通信世界网消息(CWW) 信息安全目前越来越受到重视,“棱镜门”事件爆发后,信息安全不仅引起了企业领导的重视,更引起了国家领导人的广泛关注。在这种背景下,企业无论是出于对自身利益的考虑,还是对于社会责任的角度,都已经开始构建更为丰富的内部安全系统。
这些系统不仅涵盖基本的防火墙,入侵检测、防病毒;还包括目前主流的上网行为审计,堡垒机系统,数据库审计系统,网站防火墙系统;以及符合最新攻击的特征的,如抗拒绝服务系统,高级持续性威胁防御系统等。这些专业的安全防护设备逐渐达到了企业的防护屏障,从多个不同的角度满足了企业的安全防护需求。
但是,攻击者与安全运维人员的对抗是永无止境的,有了一种防护技术,就会出现针对性的攻击技术。越来越多的攻击者会在发起攻击前,会测试是否可以绕过目标网络的安全检测,因此会使用新型的攻击手段,零日威胁、变形及多态等高级逃避技术、多阶段攻击、APT攻击,这些新的攻击方式,即是所谓的新一代威胁。由于它们是传统安全机制无法有效检测和防御的,因此往往会造成更大的破坏,成为当前各方关注的焦点。

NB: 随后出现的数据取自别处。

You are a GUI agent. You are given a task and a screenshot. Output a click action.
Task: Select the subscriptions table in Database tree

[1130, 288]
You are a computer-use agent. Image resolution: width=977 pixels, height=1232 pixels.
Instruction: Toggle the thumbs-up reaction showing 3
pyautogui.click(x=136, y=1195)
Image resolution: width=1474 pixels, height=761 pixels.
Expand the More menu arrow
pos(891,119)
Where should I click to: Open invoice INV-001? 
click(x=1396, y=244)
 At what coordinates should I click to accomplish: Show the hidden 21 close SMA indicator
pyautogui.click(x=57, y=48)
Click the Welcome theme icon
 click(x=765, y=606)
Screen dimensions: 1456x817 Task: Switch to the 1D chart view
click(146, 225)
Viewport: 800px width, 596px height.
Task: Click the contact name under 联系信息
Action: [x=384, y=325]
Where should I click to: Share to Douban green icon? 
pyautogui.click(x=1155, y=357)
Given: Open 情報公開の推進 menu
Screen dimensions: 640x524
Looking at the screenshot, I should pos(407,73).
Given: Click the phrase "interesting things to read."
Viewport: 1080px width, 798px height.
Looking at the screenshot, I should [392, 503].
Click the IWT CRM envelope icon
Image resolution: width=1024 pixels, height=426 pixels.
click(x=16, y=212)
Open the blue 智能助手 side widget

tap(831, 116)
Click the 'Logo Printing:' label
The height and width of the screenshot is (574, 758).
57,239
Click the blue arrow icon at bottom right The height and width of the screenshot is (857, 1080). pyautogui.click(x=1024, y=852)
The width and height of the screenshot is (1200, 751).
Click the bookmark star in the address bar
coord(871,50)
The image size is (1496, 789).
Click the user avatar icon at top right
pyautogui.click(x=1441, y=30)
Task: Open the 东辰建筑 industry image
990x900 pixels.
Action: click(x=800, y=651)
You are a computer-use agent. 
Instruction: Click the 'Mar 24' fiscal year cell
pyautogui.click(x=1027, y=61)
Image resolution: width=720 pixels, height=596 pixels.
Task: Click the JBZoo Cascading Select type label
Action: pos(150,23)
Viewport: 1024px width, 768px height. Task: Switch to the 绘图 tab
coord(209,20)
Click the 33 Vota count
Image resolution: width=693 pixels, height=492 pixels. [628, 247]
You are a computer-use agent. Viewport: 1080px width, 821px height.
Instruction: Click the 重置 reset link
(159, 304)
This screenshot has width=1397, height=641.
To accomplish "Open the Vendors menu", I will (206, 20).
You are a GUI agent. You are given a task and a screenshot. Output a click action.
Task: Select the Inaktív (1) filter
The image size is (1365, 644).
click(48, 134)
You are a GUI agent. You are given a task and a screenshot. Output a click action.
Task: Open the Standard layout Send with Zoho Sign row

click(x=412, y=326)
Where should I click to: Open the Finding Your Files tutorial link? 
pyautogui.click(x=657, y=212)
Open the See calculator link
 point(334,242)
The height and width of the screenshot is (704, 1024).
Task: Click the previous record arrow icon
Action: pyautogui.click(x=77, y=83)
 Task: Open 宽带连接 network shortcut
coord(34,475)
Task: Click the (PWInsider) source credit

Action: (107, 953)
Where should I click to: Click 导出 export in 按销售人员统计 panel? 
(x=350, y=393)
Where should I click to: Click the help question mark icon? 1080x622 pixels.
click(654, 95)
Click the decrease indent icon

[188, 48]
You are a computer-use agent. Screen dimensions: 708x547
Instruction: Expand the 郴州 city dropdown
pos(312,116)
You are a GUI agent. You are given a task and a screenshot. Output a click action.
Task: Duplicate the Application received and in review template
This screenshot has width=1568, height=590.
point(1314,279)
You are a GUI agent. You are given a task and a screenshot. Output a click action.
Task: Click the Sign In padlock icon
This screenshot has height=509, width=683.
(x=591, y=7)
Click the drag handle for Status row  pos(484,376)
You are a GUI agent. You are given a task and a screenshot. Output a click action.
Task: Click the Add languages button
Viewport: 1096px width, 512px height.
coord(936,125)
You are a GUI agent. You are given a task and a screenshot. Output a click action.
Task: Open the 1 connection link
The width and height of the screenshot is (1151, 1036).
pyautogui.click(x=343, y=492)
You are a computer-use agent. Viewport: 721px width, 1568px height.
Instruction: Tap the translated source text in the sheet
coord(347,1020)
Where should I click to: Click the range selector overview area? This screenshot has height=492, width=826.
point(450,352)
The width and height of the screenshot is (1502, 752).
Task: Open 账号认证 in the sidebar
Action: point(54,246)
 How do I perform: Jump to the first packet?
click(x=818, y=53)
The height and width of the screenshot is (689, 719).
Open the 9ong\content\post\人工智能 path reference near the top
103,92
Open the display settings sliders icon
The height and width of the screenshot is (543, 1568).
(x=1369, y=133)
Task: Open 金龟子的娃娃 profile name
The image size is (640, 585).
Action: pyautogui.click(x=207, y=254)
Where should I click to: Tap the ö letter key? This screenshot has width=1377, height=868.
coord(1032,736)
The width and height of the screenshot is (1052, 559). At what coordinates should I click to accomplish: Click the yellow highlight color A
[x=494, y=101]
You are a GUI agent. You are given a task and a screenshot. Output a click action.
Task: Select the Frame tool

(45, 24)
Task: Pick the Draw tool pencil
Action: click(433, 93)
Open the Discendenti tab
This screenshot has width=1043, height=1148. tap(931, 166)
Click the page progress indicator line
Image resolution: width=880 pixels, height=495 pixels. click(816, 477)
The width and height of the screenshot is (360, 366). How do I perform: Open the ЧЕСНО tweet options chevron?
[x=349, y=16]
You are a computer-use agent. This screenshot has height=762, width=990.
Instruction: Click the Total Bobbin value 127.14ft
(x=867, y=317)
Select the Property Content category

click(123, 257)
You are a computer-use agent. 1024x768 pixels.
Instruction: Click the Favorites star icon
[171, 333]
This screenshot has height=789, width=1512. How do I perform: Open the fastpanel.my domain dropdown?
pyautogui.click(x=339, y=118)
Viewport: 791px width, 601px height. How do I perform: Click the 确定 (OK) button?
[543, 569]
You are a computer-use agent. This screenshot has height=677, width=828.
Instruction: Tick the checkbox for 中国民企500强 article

然而,无论是传统的安全攻击,如DDoS、溢出攻击、僵木蠕等,亦或是先进的APT攻击,所有的攻击行为都会在网络或者系统中留有痕迹。这样的痕迹都分散在各个系统中,形成一个个的信息孤岛,每起安全事故的发生、数据的泄露都是隐藏在网络数据的海洋中,企业中的安全管理人员难以发现。安全事件都是在发生后,数据在网络上广为流传后企业才会发现曾经有过安全事件,但具体的时间、形式都难以察觉。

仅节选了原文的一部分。